Probably the use of cotton for padding started when men wore armor during the Middle Ages.
A chunk of soft cotton where a hard metal joint chafed the skin would relieve the pain. But in the sixteenth century such cotton padding began to be used for another purpose, to stuff into the linings of the large doublets which the men of the court wore.
In England this was done in servile flattery of Henry VIII, who was naturally very broad across the shoulders and chest. Such padding was known by the French word for “padding,” bombace or bombase (from a Late Latin word bombax, cotton).
The thing padded was at first said to be bombast, past tense of the verb bombase, to pad.
But then bombast gradually replaced bombace as the name of the padding itself. It was not long before this word of fashion came to be applied to any kind of talk which could be recognized as nothing more than padding, the sense in which bombast is known today.
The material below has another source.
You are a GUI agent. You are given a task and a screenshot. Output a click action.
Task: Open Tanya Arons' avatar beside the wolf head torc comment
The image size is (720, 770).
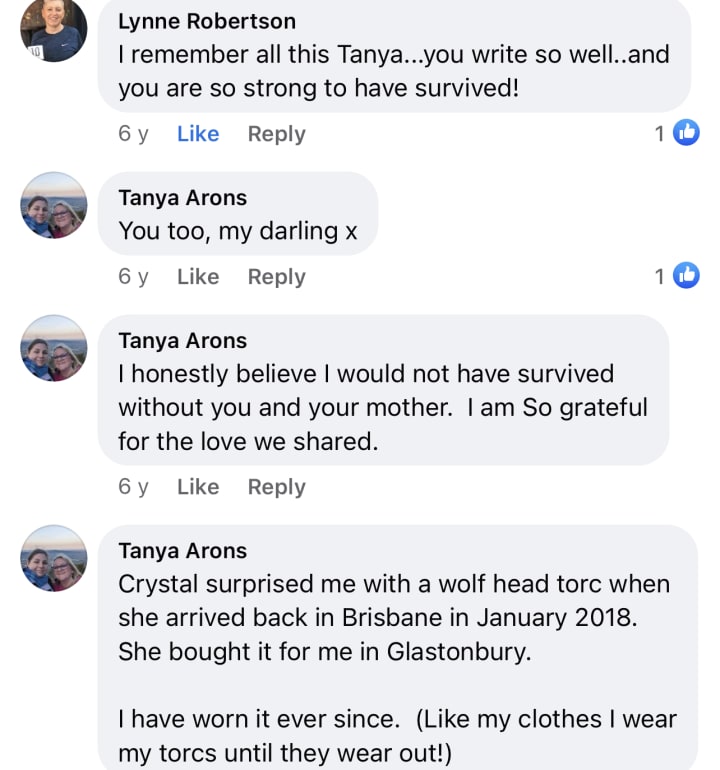54,558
It is sometimes said that the word came from the real name of the fifteenth-century German physician, Theophrastus Bombast von Hohenheim, who is best known under his assumed name, Paracelsus. This physician was actually several centuries, in advance of his time, so far as his theories and practice were concerned. But he was also a great talker, especially about himself.
For these reasons he was held to be a quack and a charlatan by all the medical practitioners of his own and later generations.
Because of his arrogance and vanity, it is possible that his own name, Bombast, was used by his enemies to hold him up to ridicule. But the identity of the name is actually nothing more than coincidence.